## SET EXERCISE
Reproduce the items word for word, starting at the line containing "Given: Open the 3.Clientes tab" and continuing through the end of the items, with both ends included. Leave the pictures out of your answer.

## DATASET
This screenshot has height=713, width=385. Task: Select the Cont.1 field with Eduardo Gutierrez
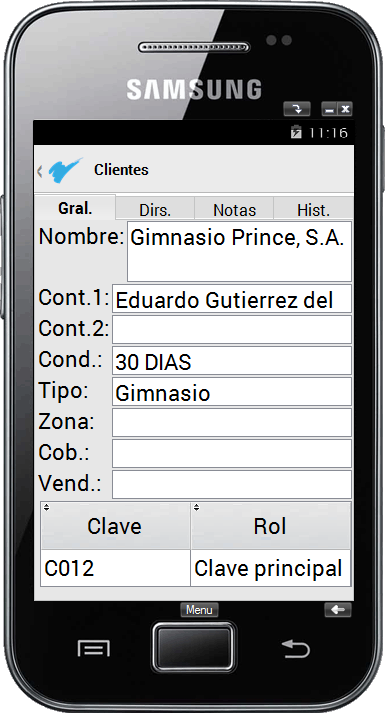tap(232, 299)
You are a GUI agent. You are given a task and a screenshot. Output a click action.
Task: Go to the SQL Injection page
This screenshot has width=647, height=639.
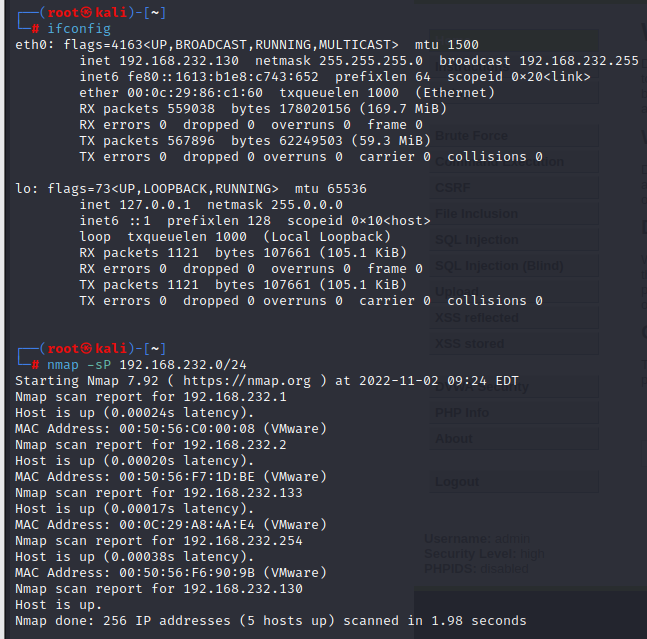click(477, 240)
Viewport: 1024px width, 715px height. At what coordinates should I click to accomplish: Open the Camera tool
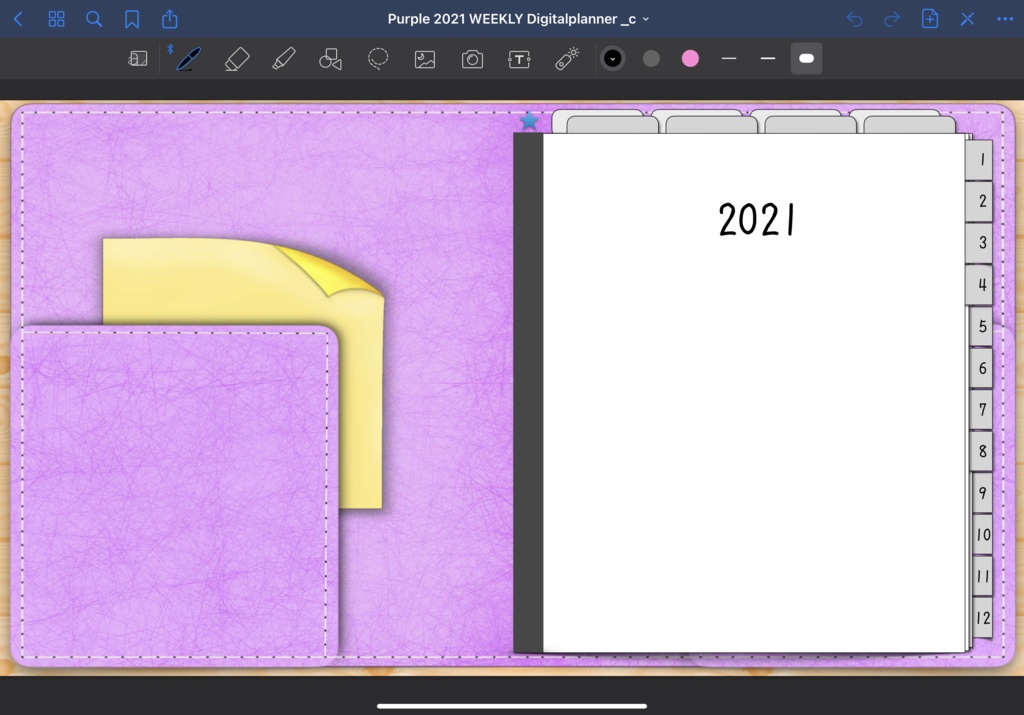[472, 59]
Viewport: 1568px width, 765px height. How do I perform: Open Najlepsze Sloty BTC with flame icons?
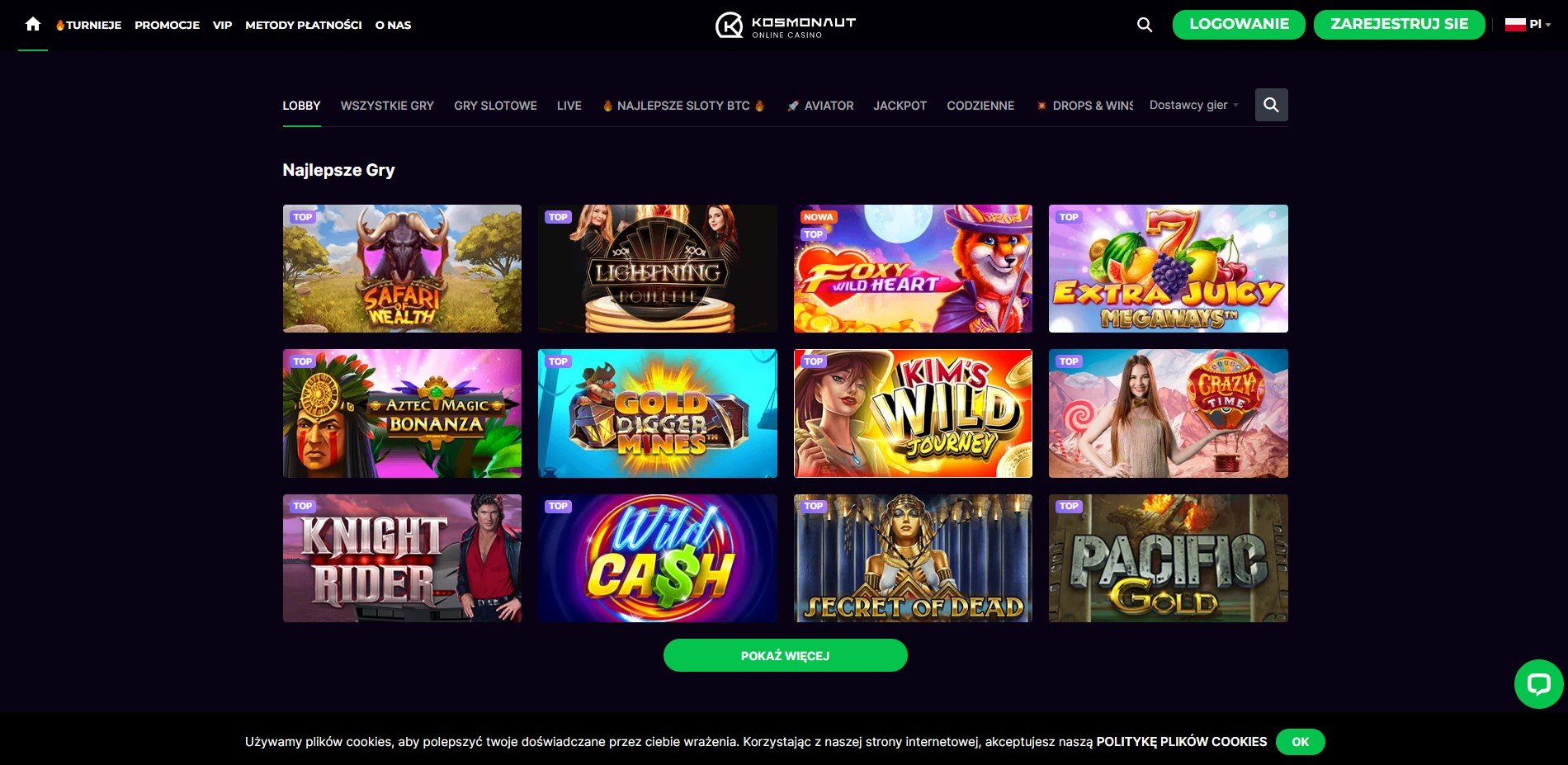(683, 106)
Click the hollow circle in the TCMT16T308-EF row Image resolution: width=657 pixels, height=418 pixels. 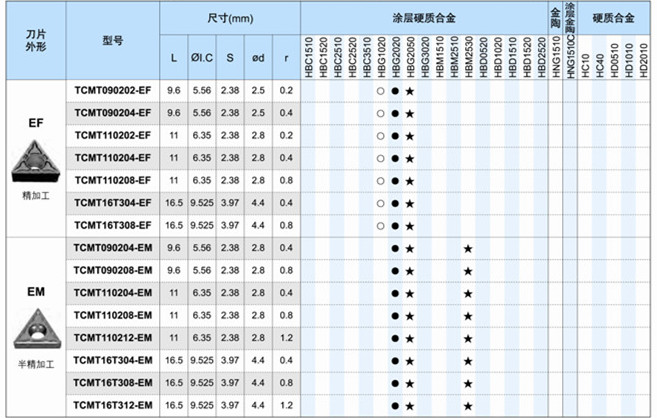pos(381,226)
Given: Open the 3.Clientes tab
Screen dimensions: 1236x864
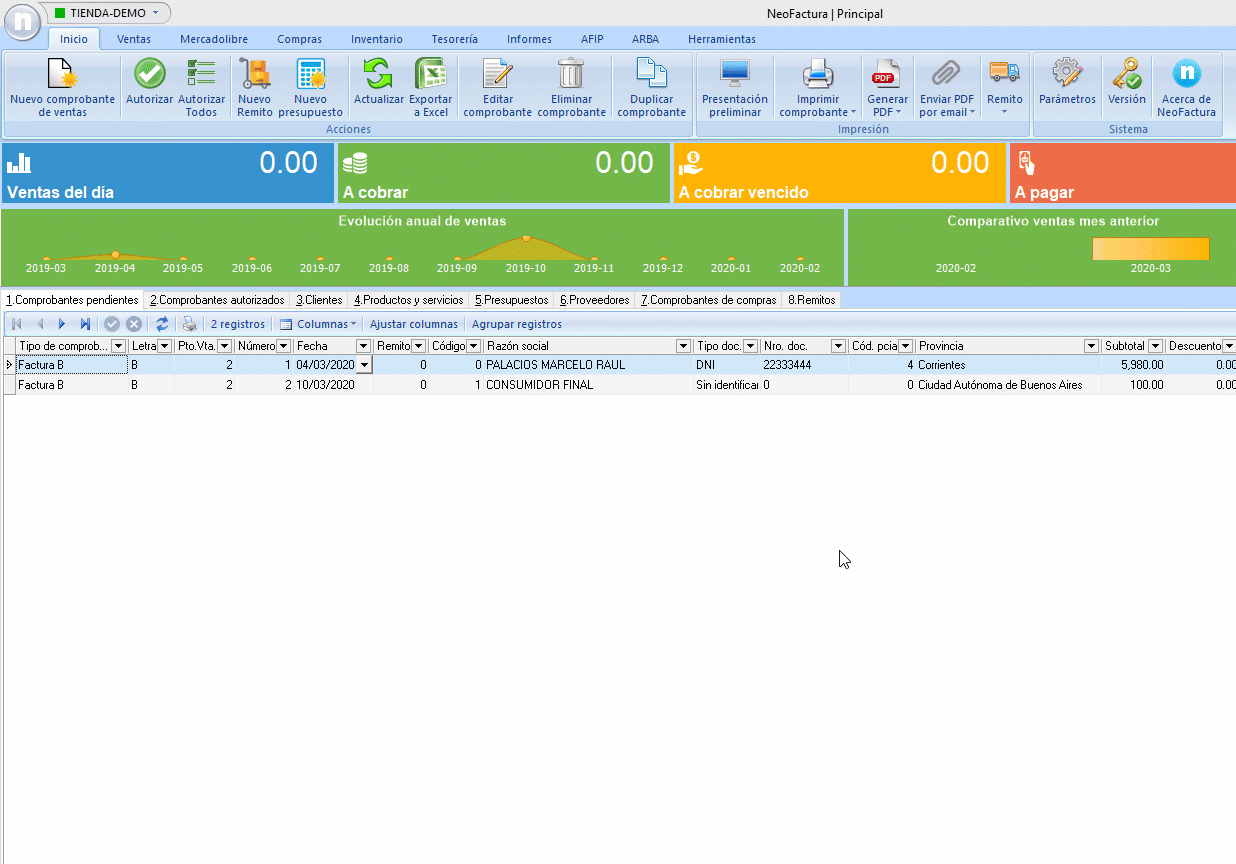Looking at the screenshot, I should pos(319,300).
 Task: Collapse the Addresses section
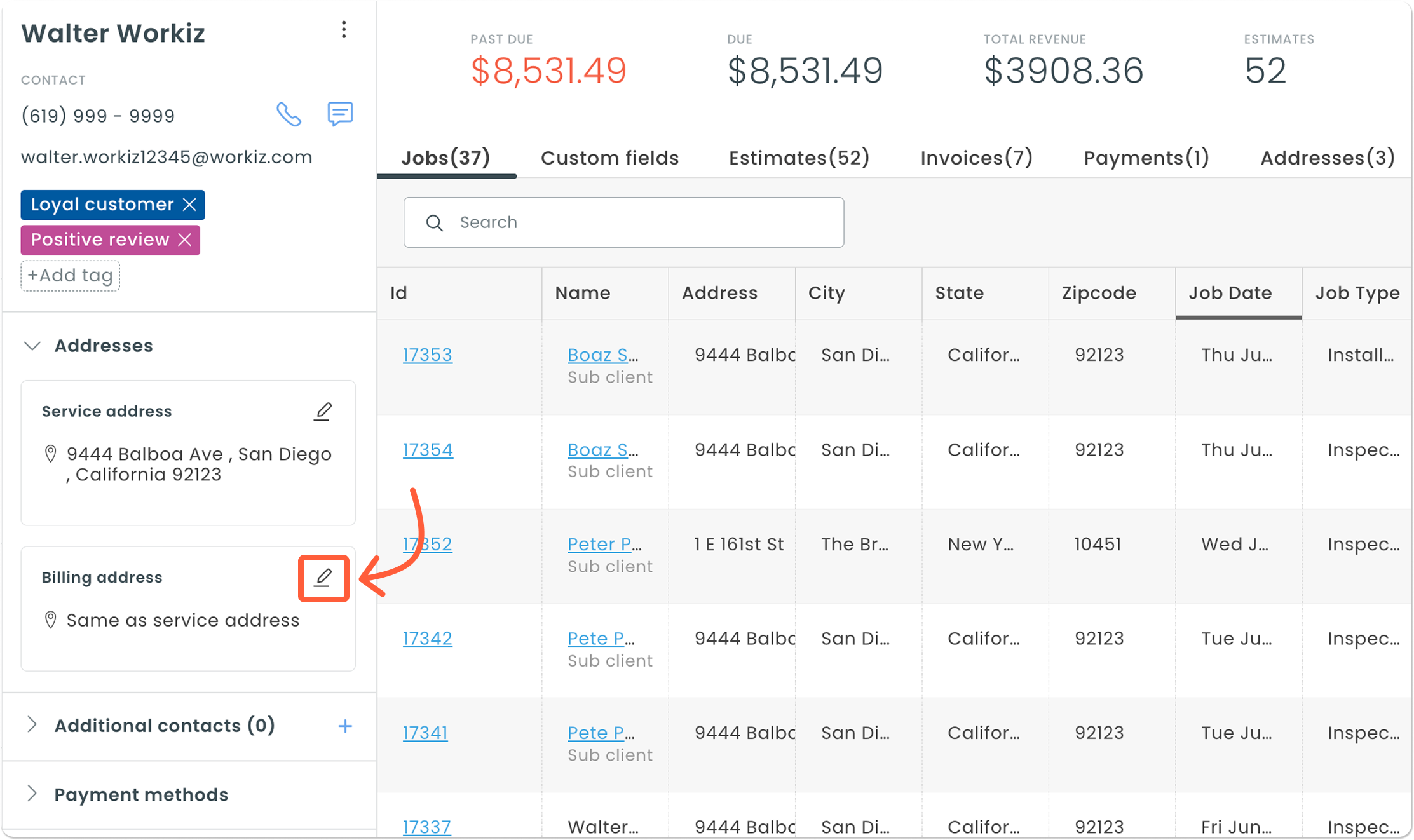tap(32, 346)
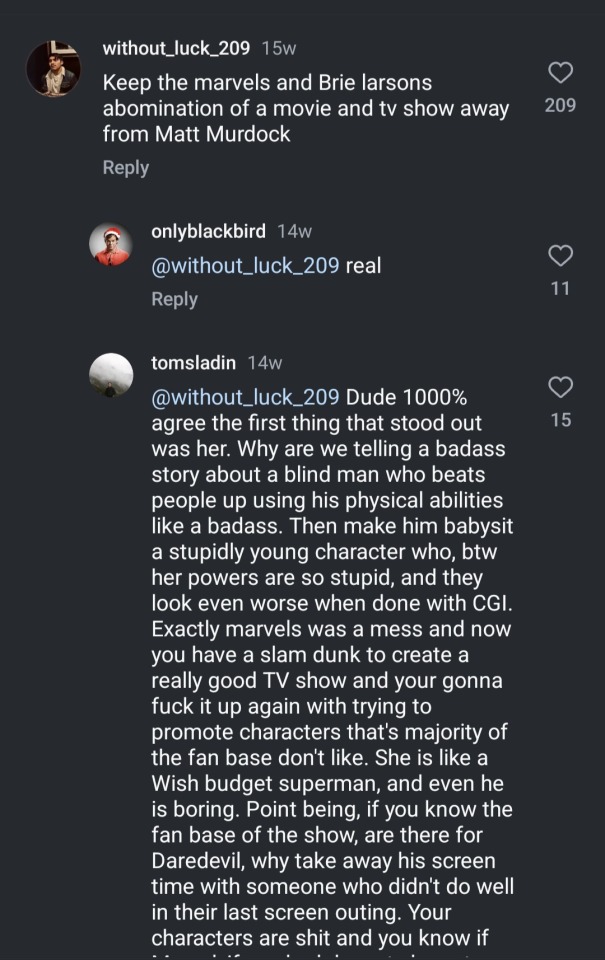Like the comment by without_luck_209

(561, 72)
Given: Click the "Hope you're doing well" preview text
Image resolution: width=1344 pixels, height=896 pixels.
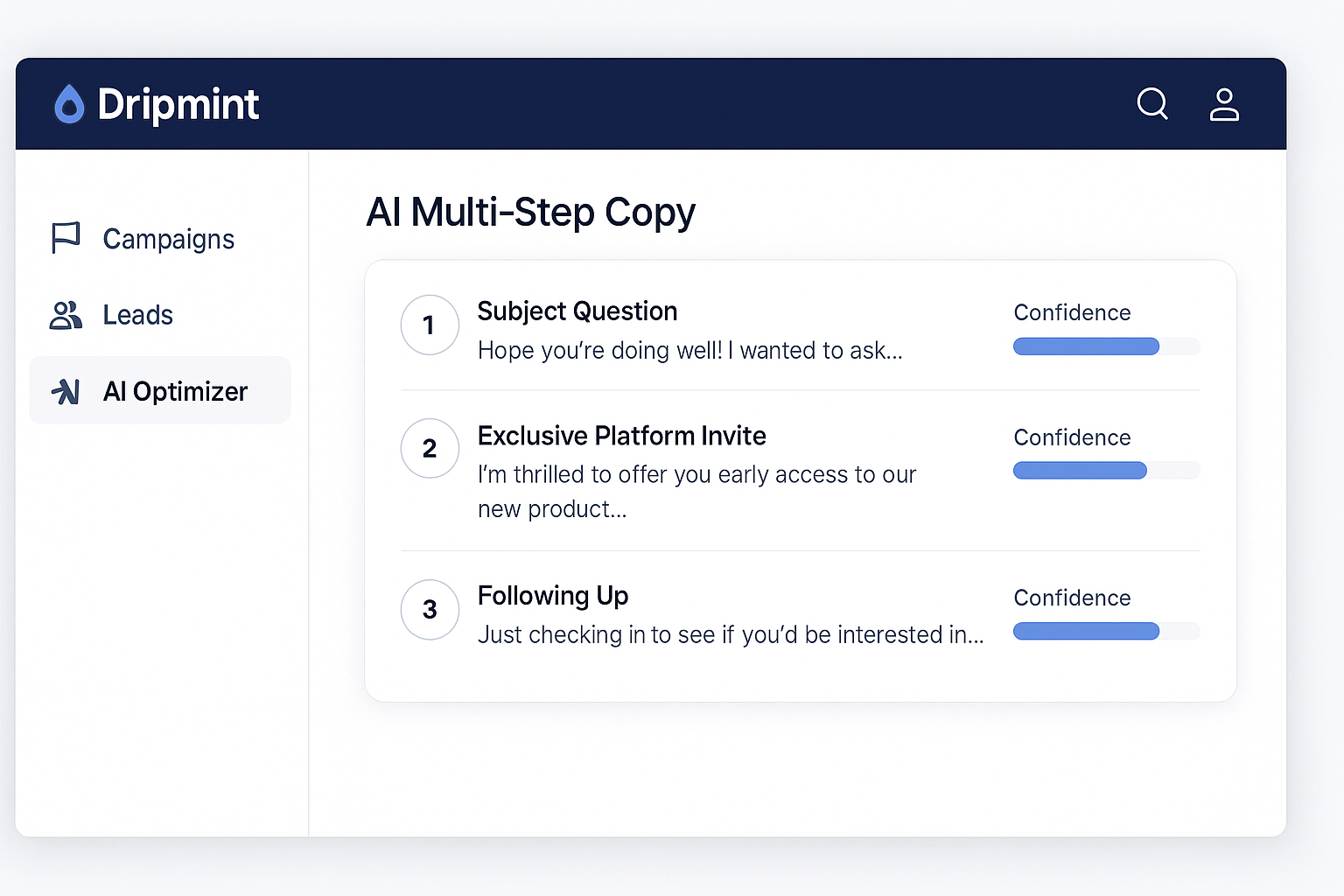Looking at the screenshot, I should tap(690, 351).
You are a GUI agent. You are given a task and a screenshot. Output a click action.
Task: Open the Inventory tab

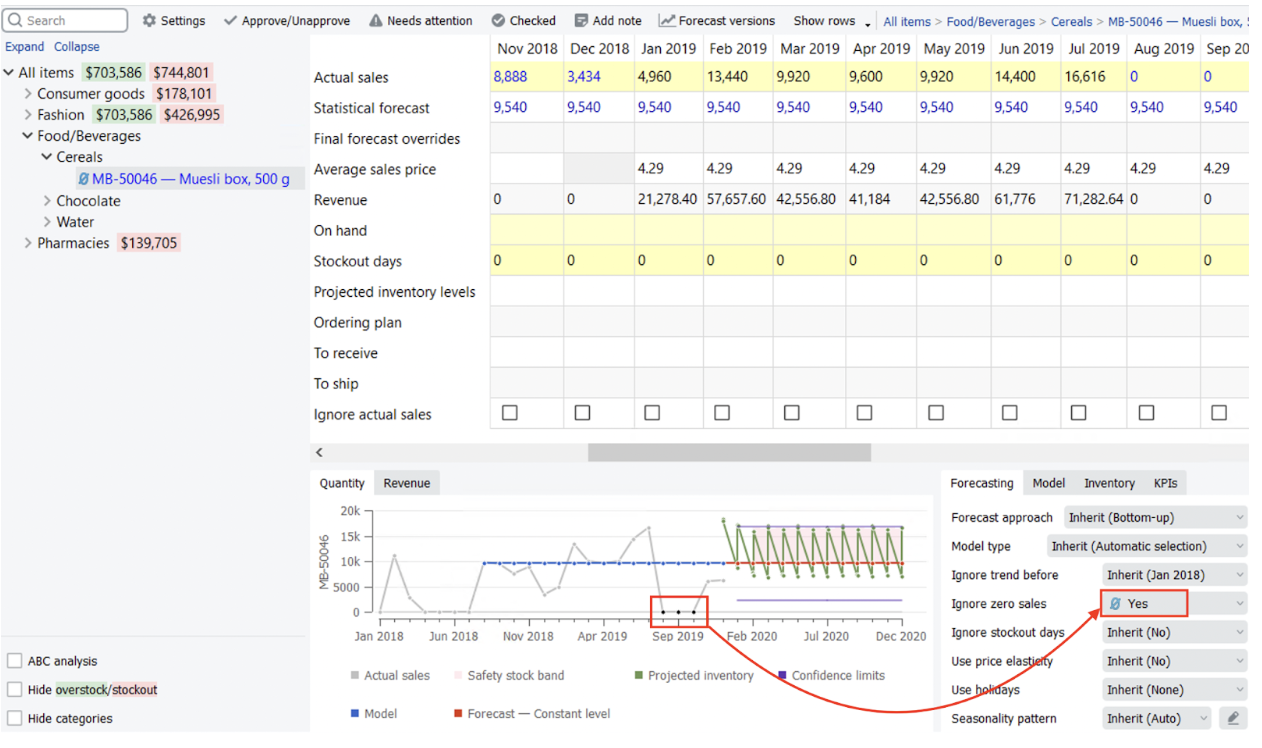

## COMPLETED EXERCISE
Given: Open the 3.Clientes tab
Screen dimensions: 1236x864
Looking at the screenshot, I should pos(319,300).
 Task: Collapse the Addresses section
tap(32, 346)
Like the comment by without_luck_209

(561, 72)
Given: Click the "Hope you're doing well" preview text
Image resolution: width=1344 pixels, height=896 pixels.
Looking at the screenshot, I should tap(690, 351).
You are a GUI agent. You are given a task and a screenshot. Output a click action.
Task: Open the Inventory tab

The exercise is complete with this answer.